Em assembleia realizada nesta
quarta-feira (15/7), nos campi de João Pessoa e Bananeiras, os professores da
Universidade Federal da Paraíba (UFPB) aprovaram a continuidade da greve da
categoria, iniciada no dia 28 de maio. Dos 130 docentes que participaram das
duas reuniões, 87 votaram em favor da manutenção do movimento e nenhum foi
contrário. Houve, ainda, uma abstenção.
Em João Pessoa, 104 professores
assinaram a lista de presença e 61 votaram pela continuidade da greve. Já em
Bananeiras, foram 26 professores e a manutenção do movimento grevista foi
aprovada por unanimidade.
As
assembleias também aprovaram o texto de um documento elaborado pelo Comando
Local de Greve (CLG) a ser apresentado ao Conselho Superior de Ensino, Pesquisa
e Extensão (Consepe) durante reunião extraordinária que acontecerá às 9h desta
quinta-feira (16/7), no prédio da reitoria.
Nele, o CLG pede a suspensão imediata
do calendário da UFPB retroativa ao início da greve. A medida é uma forma de
dar mais segurança ao alunado, tendo em vista que algumas atividades acadêmicas
continuaram sendo realizadas apesar da greve. Com a suspensão do calendário,
essas atividades efetivamente não teriam validade.
Além
disso, o texto elaborado pelo CLG pede que o Consepe se posicione contrário a
todos os cortes que vêm ocorrendo nas verbas para ensino, pesquisa e extensão
em todas as instituições federais de ensino.
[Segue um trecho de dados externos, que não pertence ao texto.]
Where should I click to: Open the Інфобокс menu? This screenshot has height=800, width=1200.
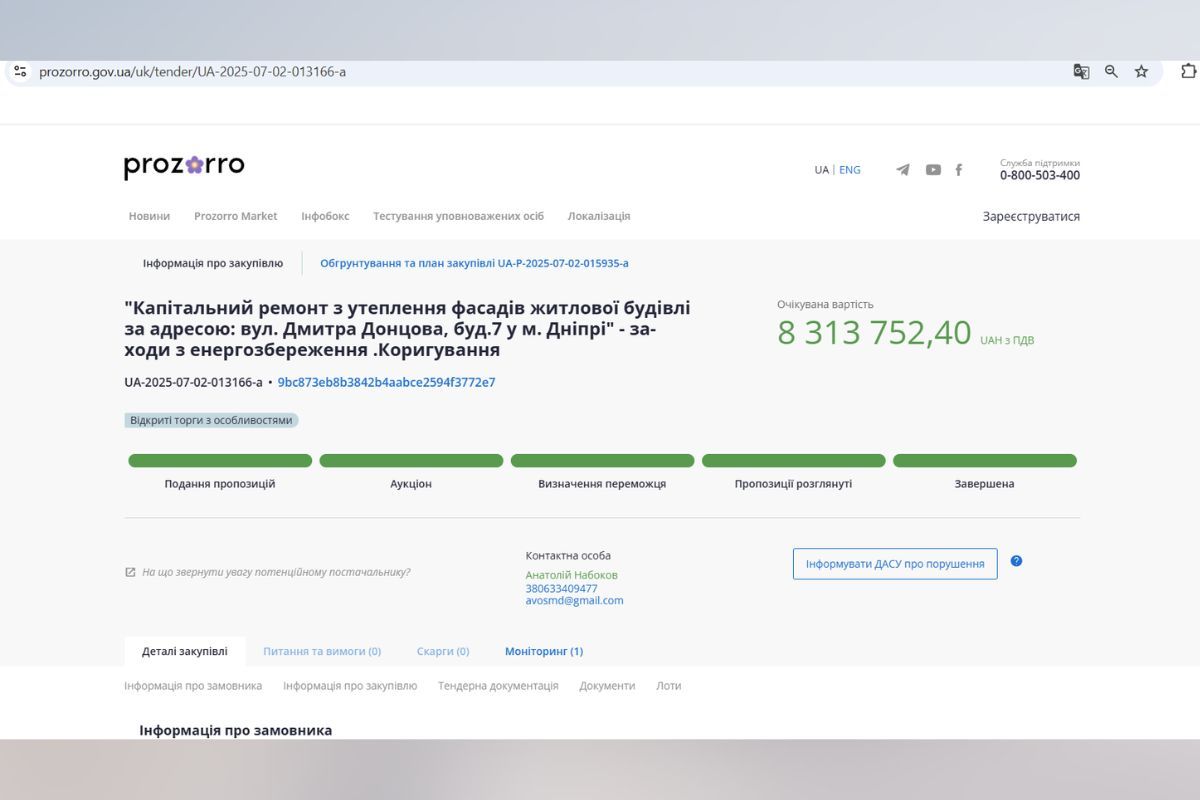pyautogui.click(x=323, y=216)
Outras deliberações aprovadas na
assembleia de João Pessoa foram: solicitar ao Andes (Sindicato Nacional dos
Docentes) o encaminhamento de todas as contrapropostas elaboradas pelas seções
sindicais do país para apreciação da categoria e socializar a informação por
meio de comunicado do CNG; participação do Comando Local de Greve na Caravana a
Brasília, que será realizada dia 22 de julho; definição do nome do professor
Arturo Gouveia como novo delegado da UFPB no Comando Nacional, e próxima
assembleia no dia 24 de julho (sexta-feira).
Já em Bananeiras, os docentes ainda
aprovaram por unanimidade a proposta de elaboração de um documento aos
parlamentares da Paraíba, a fim de que o Comando de Greve leve o documento até
a esfera nacional e o exponha ao Congresso.